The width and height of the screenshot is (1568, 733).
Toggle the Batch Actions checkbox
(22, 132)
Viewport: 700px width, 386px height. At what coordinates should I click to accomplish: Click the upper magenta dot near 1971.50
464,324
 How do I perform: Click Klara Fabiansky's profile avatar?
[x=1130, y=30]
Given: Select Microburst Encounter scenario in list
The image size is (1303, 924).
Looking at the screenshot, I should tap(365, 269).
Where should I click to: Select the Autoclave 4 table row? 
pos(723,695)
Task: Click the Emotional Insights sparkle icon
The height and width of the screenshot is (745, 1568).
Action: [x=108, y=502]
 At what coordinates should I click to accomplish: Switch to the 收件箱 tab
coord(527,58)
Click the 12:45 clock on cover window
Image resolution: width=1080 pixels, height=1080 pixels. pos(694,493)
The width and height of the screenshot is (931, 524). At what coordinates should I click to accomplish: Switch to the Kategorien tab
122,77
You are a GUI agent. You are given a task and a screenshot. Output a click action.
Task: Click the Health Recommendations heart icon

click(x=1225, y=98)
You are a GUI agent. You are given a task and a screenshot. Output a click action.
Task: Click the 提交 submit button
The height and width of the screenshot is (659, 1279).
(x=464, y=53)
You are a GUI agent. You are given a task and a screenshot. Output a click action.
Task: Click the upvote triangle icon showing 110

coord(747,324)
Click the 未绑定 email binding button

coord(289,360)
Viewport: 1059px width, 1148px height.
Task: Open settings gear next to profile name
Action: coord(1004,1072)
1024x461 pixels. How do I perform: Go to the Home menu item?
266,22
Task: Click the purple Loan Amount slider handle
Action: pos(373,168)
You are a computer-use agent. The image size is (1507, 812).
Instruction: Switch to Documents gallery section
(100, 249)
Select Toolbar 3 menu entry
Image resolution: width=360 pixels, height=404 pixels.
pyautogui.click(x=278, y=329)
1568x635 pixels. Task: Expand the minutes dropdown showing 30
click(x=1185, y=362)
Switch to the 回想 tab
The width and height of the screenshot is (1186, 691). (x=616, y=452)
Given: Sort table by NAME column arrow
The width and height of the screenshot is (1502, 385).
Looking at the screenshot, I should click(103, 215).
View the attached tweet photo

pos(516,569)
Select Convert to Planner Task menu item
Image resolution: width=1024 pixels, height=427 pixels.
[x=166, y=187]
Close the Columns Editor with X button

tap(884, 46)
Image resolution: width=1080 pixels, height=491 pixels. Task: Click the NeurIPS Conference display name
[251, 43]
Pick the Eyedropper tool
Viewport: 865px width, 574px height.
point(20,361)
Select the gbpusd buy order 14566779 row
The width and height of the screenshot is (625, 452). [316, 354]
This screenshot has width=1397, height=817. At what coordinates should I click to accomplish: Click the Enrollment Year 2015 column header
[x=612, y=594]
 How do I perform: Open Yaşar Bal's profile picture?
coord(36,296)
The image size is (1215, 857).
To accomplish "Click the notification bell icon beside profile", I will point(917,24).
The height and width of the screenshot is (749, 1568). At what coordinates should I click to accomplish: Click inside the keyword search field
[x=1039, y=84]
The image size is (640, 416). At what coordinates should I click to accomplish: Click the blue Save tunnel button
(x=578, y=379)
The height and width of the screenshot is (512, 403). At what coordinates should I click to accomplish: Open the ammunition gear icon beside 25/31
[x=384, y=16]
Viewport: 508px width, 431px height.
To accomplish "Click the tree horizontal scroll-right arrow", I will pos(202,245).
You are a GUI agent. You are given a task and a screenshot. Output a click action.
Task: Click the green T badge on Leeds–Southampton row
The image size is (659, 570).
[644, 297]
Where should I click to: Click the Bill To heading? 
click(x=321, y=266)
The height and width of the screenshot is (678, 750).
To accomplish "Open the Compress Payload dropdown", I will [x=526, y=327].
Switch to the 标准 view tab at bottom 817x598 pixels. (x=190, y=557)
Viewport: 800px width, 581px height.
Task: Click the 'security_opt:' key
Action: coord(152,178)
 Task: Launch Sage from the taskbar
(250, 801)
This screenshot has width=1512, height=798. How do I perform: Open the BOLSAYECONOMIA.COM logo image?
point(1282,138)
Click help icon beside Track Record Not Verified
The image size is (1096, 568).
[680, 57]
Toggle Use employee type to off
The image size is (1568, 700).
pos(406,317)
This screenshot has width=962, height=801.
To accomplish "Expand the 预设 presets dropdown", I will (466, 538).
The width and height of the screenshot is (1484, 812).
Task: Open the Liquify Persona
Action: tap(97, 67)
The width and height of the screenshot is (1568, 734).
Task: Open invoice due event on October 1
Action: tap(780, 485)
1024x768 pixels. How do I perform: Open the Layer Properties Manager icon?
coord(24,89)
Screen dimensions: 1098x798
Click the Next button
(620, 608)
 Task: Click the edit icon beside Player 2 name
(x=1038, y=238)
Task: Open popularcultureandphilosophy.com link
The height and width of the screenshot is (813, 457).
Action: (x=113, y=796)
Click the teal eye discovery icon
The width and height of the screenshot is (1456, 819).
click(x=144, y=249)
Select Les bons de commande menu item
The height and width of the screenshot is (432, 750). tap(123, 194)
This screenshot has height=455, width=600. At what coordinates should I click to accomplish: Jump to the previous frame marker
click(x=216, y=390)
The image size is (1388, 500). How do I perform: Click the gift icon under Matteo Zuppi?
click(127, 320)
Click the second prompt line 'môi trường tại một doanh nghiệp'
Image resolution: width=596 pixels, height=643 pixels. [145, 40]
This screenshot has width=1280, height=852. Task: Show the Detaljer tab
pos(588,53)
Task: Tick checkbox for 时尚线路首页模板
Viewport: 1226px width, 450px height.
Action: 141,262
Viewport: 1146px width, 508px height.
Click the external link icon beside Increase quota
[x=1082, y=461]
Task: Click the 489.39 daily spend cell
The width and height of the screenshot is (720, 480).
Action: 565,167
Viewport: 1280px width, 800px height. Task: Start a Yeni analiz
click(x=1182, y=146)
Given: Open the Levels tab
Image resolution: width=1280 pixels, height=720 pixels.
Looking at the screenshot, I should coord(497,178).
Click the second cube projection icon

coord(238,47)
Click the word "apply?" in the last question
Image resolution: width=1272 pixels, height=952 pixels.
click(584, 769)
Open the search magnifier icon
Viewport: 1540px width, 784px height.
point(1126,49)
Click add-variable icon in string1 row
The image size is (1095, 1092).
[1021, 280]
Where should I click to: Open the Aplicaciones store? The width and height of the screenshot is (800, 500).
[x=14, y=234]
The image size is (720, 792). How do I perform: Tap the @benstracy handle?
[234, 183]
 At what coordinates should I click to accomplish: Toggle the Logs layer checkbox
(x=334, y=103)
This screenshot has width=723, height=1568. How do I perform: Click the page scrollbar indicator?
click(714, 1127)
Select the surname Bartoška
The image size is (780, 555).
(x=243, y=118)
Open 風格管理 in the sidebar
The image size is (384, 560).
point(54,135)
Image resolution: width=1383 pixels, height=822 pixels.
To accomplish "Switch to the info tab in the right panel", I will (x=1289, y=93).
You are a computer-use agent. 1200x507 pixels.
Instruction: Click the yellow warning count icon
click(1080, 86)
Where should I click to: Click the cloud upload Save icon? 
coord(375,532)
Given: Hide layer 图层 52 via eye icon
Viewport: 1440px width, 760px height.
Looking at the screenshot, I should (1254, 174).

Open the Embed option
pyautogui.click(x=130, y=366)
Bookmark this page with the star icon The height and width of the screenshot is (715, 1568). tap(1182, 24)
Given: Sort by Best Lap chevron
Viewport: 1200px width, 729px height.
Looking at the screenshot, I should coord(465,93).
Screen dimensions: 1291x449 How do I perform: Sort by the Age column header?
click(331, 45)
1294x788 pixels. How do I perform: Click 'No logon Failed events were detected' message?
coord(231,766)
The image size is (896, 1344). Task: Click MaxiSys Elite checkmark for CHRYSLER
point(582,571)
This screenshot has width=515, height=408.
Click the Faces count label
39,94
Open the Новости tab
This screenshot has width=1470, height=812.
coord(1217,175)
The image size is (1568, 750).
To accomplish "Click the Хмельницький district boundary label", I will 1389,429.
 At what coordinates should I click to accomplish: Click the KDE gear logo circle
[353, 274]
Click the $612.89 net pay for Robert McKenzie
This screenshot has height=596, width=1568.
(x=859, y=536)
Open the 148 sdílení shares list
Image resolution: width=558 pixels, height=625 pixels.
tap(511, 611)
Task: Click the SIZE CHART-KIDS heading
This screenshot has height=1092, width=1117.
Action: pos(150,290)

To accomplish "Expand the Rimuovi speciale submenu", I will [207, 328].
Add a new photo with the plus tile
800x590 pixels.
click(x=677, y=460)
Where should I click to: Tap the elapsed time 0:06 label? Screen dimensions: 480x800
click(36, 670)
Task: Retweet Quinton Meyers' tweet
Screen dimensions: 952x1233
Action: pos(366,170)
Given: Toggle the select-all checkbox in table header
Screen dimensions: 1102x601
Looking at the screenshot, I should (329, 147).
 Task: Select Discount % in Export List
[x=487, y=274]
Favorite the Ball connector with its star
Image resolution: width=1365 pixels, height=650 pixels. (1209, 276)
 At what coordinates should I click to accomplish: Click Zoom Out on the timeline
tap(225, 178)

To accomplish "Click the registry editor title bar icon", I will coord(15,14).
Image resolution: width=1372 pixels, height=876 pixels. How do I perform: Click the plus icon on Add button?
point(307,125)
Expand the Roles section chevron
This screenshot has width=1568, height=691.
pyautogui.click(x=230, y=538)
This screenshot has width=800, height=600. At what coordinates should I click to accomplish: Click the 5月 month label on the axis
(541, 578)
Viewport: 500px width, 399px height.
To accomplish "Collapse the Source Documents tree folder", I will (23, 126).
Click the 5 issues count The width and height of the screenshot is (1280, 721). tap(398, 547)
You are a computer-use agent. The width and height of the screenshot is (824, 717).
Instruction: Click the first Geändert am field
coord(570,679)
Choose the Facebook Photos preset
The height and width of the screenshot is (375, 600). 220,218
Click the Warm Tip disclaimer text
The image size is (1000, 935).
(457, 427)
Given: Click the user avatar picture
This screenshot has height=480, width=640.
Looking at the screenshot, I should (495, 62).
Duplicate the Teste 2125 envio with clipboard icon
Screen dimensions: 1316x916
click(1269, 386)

- [What this task involves] Check each line of the data for the word "right", then state only how many lines hold it.

- [Written solution] 2